Tuesday, September 4, 2012

It's all about the truth


The Open Adoption Roundtable is a series of occasional writing prompts about open adoption. It's designed to showcase of the diversity of thought and experience in the open adoption community. You don't need to be listed at Open Adoption Bloggers to participate or even be in a traditional open adoption. If you're thinking about openness in adoption, you have a place at the table. The prompts are meant to be starting points--please feel free to adapt or expand on them. 
Write a response at your blog--linking back here so your readers can browse other participating blogs--and share your post in the comments here. Using a previously published post is fine; I'd appreciate it if you'd add a link back to the roundtable. If you don't blog, you can always leave your thoughts directly in the comments.
What were your reasons for choosing open adoption? (Or, for adoptees, what are your reasons for continuing to invest in your relationships with your first family?)
When I decided to make an adoption plan for Parker, I was barely pregnant, but my guiding vision came to about a friend(from years before I became pregnant), who herself placed in open adoption.
In my mind, it wasn't 'open' adoption, it was just the new way that adoption, in general was being done, as far as I knew.
My friend had given me the impression that it was the most normal and natural thing to do.

To me, closed adoption seems like it takes so much more effort than open adoption.
I mean, you have to painfully choose to exclude yourself, or being excluded from the life of someone who is your blood, your kind, your family. For a birth/first mom, she forces herself to deny it happened, and adoptive parents also deny it happened, even when it is obvious.

It has never made sense to me to exclude people, and I have never understood why people exclude others from their lives under this strange notion of 'simplicity'.

To be fair, I am a very private person, and too many people overwhelm me.
As well, I often exclude myself from the lives of people who have proven to be harmful to me, or to others I care about, that makes sense.
But excluding a stranger who does something especially kind for you, as some adoptive parents do, this will never make sense to me. What is in it for them to continue to block certain people from their lives.
Especially in an age where people stay 'friends'(at least online) with their ex's and random high school associations. Why would you stay friends with people who have contributed nothing to your life or worse, unpleasantness, while excluding the one who contributed the most important part of your life??

I am a birth/first mom though, and it is unlikely that I will really understand what it is to parent because I do not see myself in that role, the role of a parent.
I do understand what it is to be busy, and tired and sometimes, not have room for everyone you want to have room for in your life, but those times fade and suddenly, you have whole chunks of time where you have nothing to do and begin thinking of those people you didn't have time for earlier, because now, you do.
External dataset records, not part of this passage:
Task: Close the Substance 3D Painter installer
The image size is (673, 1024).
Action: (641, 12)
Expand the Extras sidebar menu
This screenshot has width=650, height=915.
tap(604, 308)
My 'choice' in open adoption was not really about creating a connecting as it was leaving that connection intact, ready to be used when the time is right for everyone to get together again.

For me, it's also more about letting Parker know the truth about his life and his family, as everyone should.
As someone who was born to a family, I cannot imagine not knowing my whole family history, as boring as it may be. I cannot imagine not knowing that I look like my mom, but act like my daddy.
I just want Parker to know, as naturally as I do, the things about himself, that the shape of his nose comes from me, that his energy comes from his birth dad, Jacob, those kind of things.
I want him to know all the things that people born to there families know.
It only seems fair.

I may not be as present in his life as I wish I could be, I think the same for my nieces and nephew, but I am determined to remain someone that is easily contactable. I need to be someone who is known about as much as anyone in my everyday knows about me.
Anything less feels like a lie, and my conscious is too loud to let me live a lie like that.

In my opinion, open adoption is about living truthfully, because I don't think you really love someone if you lie to them about something as important as who they are.    

2 comments:

Tiffany said...

I absolutely loved your last sentence. It sums up everything perfectly, and it's exactly how I feel. "In my opinion, open adoption is about living truthfully, because I don't think you really love someone if you lie to them about something as important as who they are."

Yes, it's about the truth. And children deserve that.

Stopping by from the Roundtable.

Rebeccah said...

This is a beautiful post. Giving kids the gift of truth is huge. It's what I always try to keep in mind as an adoptive parent.